*EXERCISES TO COMPLETE*
A – Please rewrite the records from the line holding "You are a GUI" through the end of the records, inclusive, swapping "screenshot" for "image" and changing nothing else. Leave the pictures out of your answer.
B – Carry on the forum thread about keeping slingshot bands in a bugout bag, picking up right after its last post.

*DOCUMENT EXTRACT*
Nothing worse than dry lips!!


----------



## Byudzai (Aug 31, 2013)

I wonder if polyisoprene bands or tubes -- the stuff they make non-latex gloves out of -- last longer than latex. not as whippy, I know, but perhaps it would be a good choice for a "stuff it and forget it" bugout bag.


----------



## oldmiser (Jan 22, 2014)

I have a few band sets made up ..with 303 aero treatment..then placed in a bag & vacuum sealed...

along with dehydrated food pouches.....personal water filter....fire stick...just to name a few items.....

Best to you on what you want to carry with you~~AKAOldmiser


----------



## D.Nelson (Feb 20, 2014)

I personally think slingshots wouldn't be good long term. Bands only last so long and I'd rather get good with a weapon I could keep using for as long as needed. On the contrary, I think they would be amazing short term.


----------



## ChapmanHands (Oct 14, 2013)

D.Nelson said:


> I personally think slingshots wouldn't be good long term. Bands only last so long and I'd rather get good with a weapon I could keep using for as long as needed. On the contrary, I think they would be amazing short term.

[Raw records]
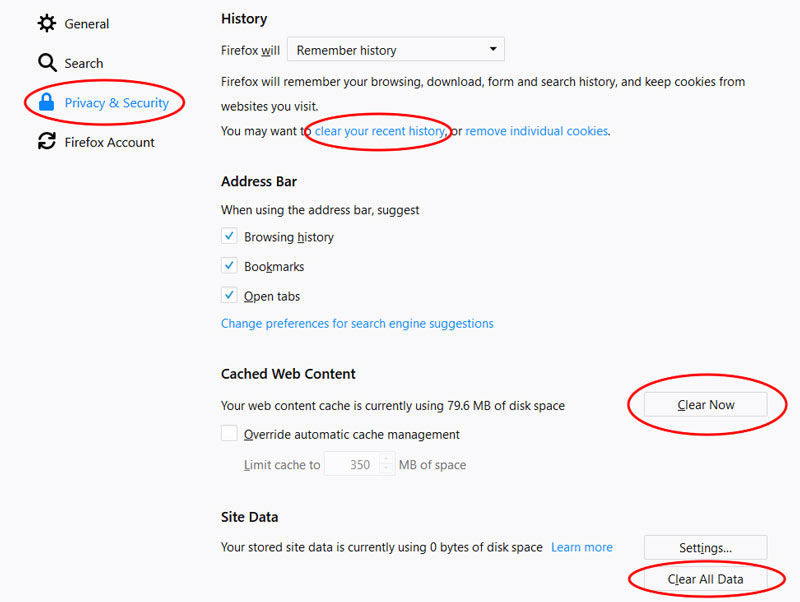Click the Clear Now cache button
This screenshot has height=602, width=800.
[x=706, y=405]
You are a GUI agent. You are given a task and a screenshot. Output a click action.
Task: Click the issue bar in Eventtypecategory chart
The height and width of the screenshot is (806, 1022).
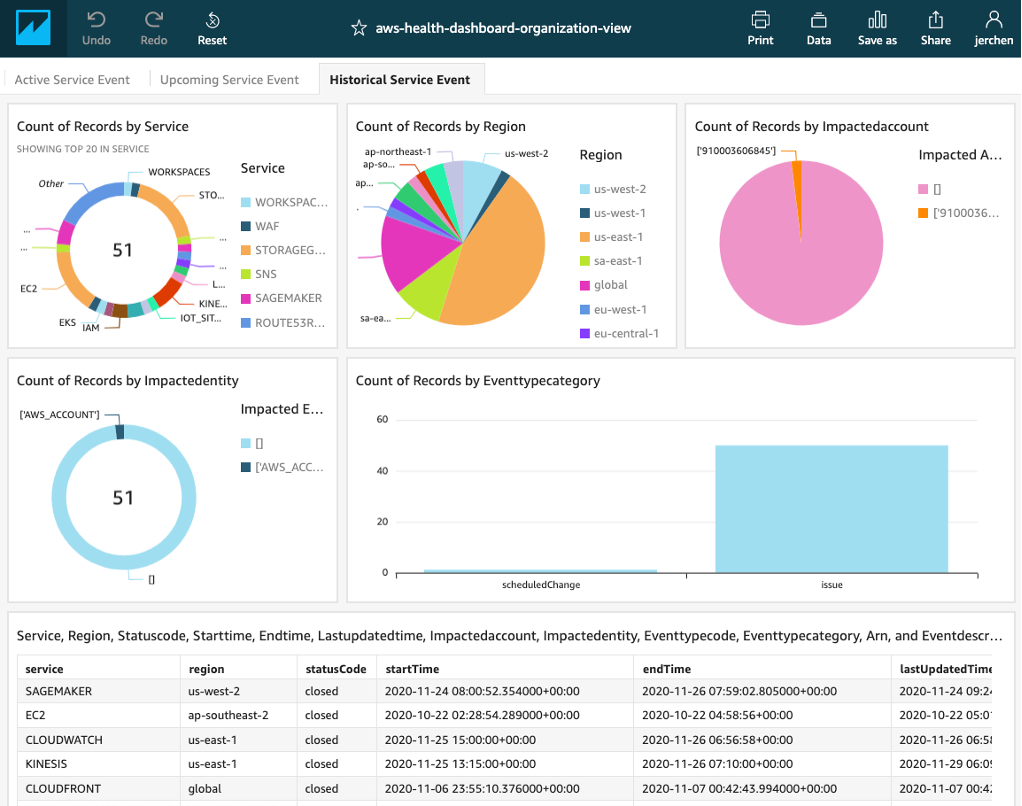[831, 509]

*ANSWERS FOR THE TASKS*
A –
You are a GUI agent. You are given a task and a image. Output a click action.
Task: Click the issue bar in Eventtypecategory chart
The height and width of the image is (806, 1022).
[831, 509]

B –
Well said. If you want to really be ready for long term learn to make a bow, learn to make cordage from plants and animal hides, how to fletch arrows and knap stone.


----------



## Winnie (Nov 10, 2010)

Grouse tastes pretty damn good. You're not going to get one with a snare.


----------



## 8rnw8 (Jan 5, 2020)

I have some slingshots with theraband gold on them still using the bandset they came with in 2013. I put 303 protector on them, stored them in a cool dark place while I was busy with other endeavors, and they were ready and waiting for me when I joined the forums recently upon rekindling my love for slingshots. I've shot them many times recently and they are going strong.

I don't recommend letting anything in your B.O.B. sit quite that long except maybe freeze dried food pouches, but it's an example of how long something like that can last.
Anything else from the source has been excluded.